I hope this was helpful.
This answer is offered for informational purposes only. It is not offered as, and does not constitute, legal advice. The answer presumes you are not currently represented by an attorney who knows your specific circumstances.
LORETTA MARIE HELFRICH
Attorney At Law
3573 Columbia Parkway
Cincinnati, OH 45226
Divorce / Separation Lawyer
I doubt it. Alimony is usually based on the length of the marriage and the need for a spouse to adjust to a divorce. If the wife was a stay at home mom taking care of children then she might need money to go back to school or to support herself whils she looks for a job.
This response is intended to be a general statement of law that should not be relied upon as legal advice and does not create an attorney/client relationship.
Family Law Attorney
Yes, it is possible for the absent spouse to file for divorce and get alimony. The court does not look to whose fault the divorce is when awarding alimony, the court looks to the financial status and conduct of the parties.
And abandonment is a specific legal term. Just because your spouse left you and filed divorce, it does not constitute abandonment. And abandonment is not a grounds for divorce.

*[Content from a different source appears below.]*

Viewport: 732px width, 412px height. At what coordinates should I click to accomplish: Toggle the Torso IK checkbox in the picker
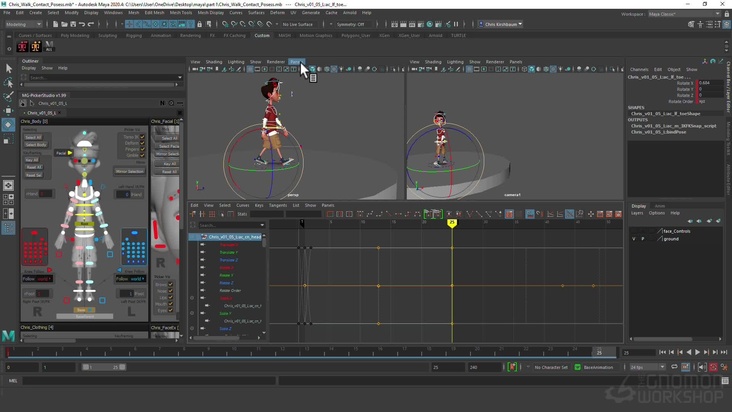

The grounds for divorce is only willful absence for more than one year, so if you know where the person is and/or are getting support, you can still get divorced for willful absence even though you were not abandoned by your spouse. Abandonment is when your spouse basically disappears for more than a year without you knowing where s/he has gone, there is no contact of any kind and you have no support or other assistance being provided from the missing spouse.